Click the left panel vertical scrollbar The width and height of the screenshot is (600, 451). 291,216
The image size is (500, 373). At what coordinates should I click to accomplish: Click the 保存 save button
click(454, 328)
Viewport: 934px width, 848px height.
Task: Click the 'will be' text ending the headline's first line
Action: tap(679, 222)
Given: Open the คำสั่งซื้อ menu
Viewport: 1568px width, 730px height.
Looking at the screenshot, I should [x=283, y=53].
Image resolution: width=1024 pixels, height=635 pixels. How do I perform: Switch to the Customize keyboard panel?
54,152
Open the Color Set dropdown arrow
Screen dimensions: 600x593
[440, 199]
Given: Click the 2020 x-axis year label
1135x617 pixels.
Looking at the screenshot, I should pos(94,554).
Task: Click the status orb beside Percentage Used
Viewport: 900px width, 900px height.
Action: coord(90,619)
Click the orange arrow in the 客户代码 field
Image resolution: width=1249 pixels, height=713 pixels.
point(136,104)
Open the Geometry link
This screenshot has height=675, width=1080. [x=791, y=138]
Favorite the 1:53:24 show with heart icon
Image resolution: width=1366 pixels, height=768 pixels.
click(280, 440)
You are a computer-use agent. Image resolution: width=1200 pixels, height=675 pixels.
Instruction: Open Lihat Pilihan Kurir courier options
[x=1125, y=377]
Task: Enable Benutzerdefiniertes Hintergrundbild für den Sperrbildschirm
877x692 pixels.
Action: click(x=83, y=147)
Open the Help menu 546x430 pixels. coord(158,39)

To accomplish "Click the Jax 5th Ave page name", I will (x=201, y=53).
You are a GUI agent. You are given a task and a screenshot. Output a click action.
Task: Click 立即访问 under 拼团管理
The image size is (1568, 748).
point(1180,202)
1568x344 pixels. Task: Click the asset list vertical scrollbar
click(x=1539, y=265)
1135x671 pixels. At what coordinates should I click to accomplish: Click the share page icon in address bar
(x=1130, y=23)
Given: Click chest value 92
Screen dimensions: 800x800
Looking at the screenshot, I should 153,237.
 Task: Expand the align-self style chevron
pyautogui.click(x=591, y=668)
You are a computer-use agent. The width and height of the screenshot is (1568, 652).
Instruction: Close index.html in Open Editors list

WHAT TO PRODUCE: Only the lines from the one containing "Instruction: Open Lihat" to the end of the data should be printed, exactly as they stand.

TASK SOLUTION:
Instruction: Open Lihat Pilihan Kurir courier options
[x=1125, y=377]
Task: Enable Benutzerdefiniertes Hintergrundbild für den Sperrbildschirm
877x692 pixels.
Action: click(x=83, y=147)
Open the Help menu 546x430 pixels. coord(158,39)

To accomplish "Click the Jax 5th Ave page name", I will (x=201, y=53).
You are a GUI agent. You are given a task and a screenshot. Output a click action.
Task: Click 立即访问 under 拼团管理
The image size is (1568, 748).
point(1180,202)
1568x344 pixels. Task: Click the asset list vertical scrollbar
click(x=1539, y=265)
1135x671 pixels. At what coordinates should I click to accomplish: Click the share page icon in address bar
(x=1130, y=23)
Given: Click chest value 92
Screen dimensions: 800x800
Looking at the screenshot, I should 153,237.
 Task: Expand the align-self style chevron
pyautogui.click(x=591, y=668)
You are a computer-use agent. The width and height of the screenshot is (1568, 652).
Instruction: Close index.html in Open Editors list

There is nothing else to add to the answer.